Da inizio anno, sulla città sono scesi 250 millimetri di pioggia, quando la media è di 580 mm: “Un deficit pluviometrico estremamente alto”, osserva Colombo. Stesso discorso per le Alpi Orobie: “dove sono caduti 400 millimetri di pioggia, quando la media si aggira attorno ai 900”: all’incirca il 60% in meno delle precipitazioni attese.

Il segnale è chiaro: se il clima sta cambiando, lo sta facendo in peggio. “Questa concomitanza di fattori in passato non si è mai verificata – ribadisce l’esperto di 3B Meteo -. È un campanello d’allarme, ma solo se dovesse ripetersi per 5-6 anni potremmo cominciare a trarre delle conclusioni. Banalmente, negli ultimi vent’anni, durante la stagione fredda, sono capitate con più frequenza singole perturbazioni che hanno portato tanta pioggia in pianura e neve sulle Orobie. Non di rado, dunque, è capitato di ritrovarsi con precipitazione anomale in senso opposto, cosa che in passato non succedeva. Se il trend delle temperature – aggiunge Colombo – è inequivocabilmente destinato al rialzo, il trend della pioggia va verificato nel tempo”.

Quel che è certo – stando alla stretta attualità – è che la situazione è decisamente preoccupante: sia per quanto riguarda l’acqua a uso irriguo, sia per i livelli dei laghi. Quello d’Iseo, per esempio, è arrivato a -21 centimetri sullo zero idrometrico di Sarnico (il limite minimo è -30 cm) con un afflusso d’acqua che si ferma al 23%

“Da mesi stiamo lavorando per salvare almeno il primo raccolto – ha spiegato l’assessore regionale Massimo Sertori -. In quest’ottica, è importantissimo l’ultimo accordo che abbiamo fatto con i gestori idroelettrici: sul bacino dell’Adda, saranno turbinati qualcosa come 5 milioni e 600 mila metri cubi al giorno di acqua. Confermato anche il milione di metri cubi fino alla fine di luglio per quanto riguarda il lago d’Iseo, quindi il bacino dell’Oglio”. “La situazione è pesantissima – denuncia Alberto Brivio di Coldiretti Bergamo -. Senza precipitazioni rischiamo di dimezzare i raccolti di foraggio e mais, destinati all’alimentazione degli animali. Di questo passo, i nostri allevatori potrebbero anche essere costretti a vendere i loro capi”.

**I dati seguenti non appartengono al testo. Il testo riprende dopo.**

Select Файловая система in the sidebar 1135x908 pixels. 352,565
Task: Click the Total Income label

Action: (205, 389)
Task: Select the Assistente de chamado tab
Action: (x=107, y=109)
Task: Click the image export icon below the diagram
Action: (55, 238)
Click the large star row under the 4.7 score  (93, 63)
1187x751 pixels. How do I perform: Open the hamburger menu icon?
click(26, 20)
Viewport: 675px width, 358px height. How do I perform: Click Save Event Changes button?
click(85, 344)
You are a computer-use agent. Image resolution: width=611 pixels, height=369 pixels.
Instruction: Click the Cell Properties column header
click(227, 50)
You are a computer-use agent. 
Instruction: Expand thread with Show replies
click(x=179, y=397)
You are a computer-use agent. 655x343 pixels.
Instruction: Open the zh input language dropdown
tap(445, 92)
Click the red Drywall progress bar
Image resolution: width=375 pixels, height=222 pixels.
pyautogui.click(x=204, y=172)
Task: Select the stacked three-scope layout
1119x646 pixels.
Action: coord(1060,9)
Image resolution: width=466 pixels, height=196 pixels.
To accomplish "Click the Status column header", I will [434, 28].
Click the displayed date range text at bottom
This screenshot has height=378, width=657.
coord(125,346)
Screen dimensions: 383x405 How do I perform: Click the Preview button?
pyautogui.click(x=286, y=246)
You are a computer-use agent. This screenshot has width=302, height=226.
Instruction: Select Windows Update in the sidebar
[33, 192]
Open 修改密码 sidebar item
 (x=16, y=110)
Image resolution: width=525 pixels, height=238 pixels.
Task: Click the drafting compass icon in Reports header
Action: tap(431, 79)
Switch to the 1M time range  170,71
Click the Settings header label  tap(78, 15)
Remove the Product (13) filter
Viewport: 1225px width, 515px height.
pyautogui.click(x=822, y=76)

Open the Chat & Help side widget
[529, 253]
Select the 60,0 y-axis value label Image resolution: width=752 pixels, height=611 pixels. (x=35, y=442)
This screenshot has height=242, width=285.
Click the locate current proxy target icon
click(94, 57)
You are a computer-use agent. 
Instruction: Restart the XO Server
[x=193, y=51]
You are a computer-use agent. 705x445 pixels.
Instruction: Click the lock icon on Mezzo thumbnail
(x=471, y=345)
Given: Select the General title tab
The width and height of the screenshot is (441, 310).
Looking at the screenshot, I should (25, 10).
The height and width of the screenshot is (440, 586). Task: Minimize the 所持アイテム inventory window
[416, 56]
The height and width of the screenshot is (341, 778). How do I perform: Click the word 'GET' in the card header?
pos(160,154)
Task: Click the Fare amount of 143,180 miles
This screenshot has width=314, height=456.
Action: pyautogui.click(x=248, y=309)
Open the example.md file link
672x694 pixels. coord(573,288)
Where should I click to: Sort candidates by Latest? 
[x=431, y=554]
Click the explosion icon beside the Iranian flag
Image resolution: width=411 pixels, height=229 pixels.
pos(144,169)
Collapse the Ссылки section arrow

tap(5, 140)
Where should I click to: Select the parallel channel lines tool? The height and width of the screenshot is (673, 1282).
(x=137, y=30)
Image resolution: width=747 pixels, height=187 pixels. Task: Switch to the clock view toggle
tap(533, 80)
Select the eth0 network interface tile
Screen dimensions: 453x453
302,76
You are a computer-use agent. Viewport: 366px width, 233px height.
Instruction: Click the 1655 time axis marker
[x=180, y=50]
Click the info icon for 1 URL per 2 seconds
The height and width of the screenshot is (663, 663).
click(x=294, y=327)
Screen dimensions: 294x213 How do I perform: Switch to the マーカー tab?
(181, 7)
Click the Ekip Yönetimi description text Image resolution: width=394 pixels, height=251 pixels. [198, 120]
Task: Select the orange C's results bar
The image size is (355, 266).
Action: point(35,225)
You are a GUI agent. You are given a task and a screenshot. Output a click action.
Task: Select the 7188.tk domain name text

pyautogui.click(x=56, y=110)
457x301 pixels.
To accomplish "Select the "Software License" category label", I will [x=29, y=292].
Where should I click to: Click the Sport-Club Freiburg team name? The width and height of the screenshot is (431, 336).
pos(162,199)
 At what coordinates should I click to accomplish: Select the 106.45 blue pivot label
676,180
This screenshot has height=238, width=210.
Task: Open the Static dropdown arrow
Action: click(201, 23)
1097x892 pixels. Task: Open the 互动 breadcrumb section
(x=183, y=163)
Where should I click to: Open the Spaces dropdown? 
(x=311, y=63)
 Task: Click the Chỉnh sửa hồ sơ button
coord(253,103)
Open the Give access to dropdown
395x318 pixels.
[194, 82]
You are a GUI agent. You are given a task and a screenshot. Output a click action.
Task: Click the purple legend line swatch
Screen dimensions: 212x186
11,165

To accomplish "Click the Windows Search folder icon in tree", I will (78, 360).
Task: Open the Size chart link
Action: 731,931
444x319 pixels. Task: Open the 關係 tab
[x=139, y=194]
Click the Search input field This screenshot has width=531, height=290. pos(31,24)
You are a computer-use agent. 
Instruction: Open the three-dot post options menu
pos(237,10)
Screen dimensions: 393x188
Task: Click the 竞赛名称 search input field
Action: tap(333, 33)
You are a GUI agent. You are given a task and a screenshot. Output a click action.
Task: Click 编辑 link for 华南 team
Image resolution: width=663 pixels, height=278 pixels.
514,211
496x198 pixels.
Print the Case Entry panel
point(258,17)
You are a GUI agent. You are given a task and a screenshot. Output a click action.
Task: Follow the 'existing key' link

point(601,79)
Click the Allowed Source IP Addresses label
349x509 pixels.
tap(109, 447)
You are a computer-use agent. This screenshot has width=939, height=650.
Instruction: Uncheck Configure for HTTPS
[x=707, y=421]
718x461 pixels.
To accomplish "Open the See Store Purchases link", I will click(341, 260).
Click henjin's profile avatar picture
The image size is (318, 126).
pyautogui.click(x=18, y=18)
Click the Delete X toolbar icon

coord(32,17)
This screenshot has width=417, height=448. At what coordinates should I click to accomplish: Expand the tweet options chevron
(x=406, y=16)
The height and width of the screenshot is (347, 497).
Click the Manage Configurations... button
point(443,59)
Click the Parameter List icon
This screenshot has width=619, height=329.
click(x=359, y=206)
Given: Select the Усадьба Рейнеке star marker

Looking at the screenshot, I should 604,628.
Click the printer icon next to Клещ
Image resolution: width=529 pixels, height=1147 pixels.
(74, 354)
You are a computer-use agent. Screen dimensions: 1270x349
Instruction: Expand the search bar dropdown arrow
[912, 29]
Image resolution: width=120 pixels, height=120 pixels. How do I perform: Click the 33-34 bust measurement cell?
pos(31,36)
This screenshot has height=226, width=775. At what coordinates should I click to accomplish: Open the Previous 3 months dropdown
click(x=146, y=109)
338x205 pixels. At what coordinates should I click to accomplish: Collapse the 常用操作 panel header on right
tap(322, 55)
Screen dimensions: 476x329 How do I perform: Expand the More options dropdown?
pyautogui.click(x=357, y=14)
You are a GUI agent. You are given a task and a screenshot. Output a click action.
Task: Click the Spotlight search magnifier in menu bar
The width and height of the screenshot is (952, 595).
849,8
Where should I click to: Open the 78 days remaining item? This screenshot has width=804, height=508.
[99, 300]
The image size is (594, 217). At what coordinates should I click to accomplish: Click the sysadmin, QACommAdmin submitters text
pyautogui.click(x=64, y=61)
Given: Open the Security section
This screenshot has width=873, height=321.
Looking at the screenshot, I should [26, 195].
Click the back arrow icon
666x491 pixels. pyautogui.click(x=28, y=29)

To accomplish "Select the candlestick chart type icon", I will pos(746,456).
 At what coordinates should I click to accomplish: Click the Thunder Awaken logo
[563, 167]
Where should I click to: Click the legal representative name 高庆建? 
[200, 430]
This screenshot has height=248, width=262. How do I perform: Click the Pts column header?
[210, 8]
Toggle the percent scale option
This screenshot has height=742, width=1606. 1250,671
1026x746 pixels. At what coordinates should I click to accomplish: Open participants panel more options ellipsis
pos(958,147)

Il problema delle criticità idriche, tuttavia, non è legato solo ai fenomeni climatici, ma anche all’elevata “vulnerabilità dei sistemi di approvvigionamento idrico, dei processi produttivi e dei modelli di consumo, oltre che dalla capacità di implementare adeguate misure di mitigazione”, osserva l’Istat in un rapporto presentato nei giorni scorsi alle Camere. La dispersione idrica – le perdite per i tubi rotti, in parole povere – in Bergamasca si attesta mediamente al 33%, con punte del 40-55% nelle valli Seriana e Brembana.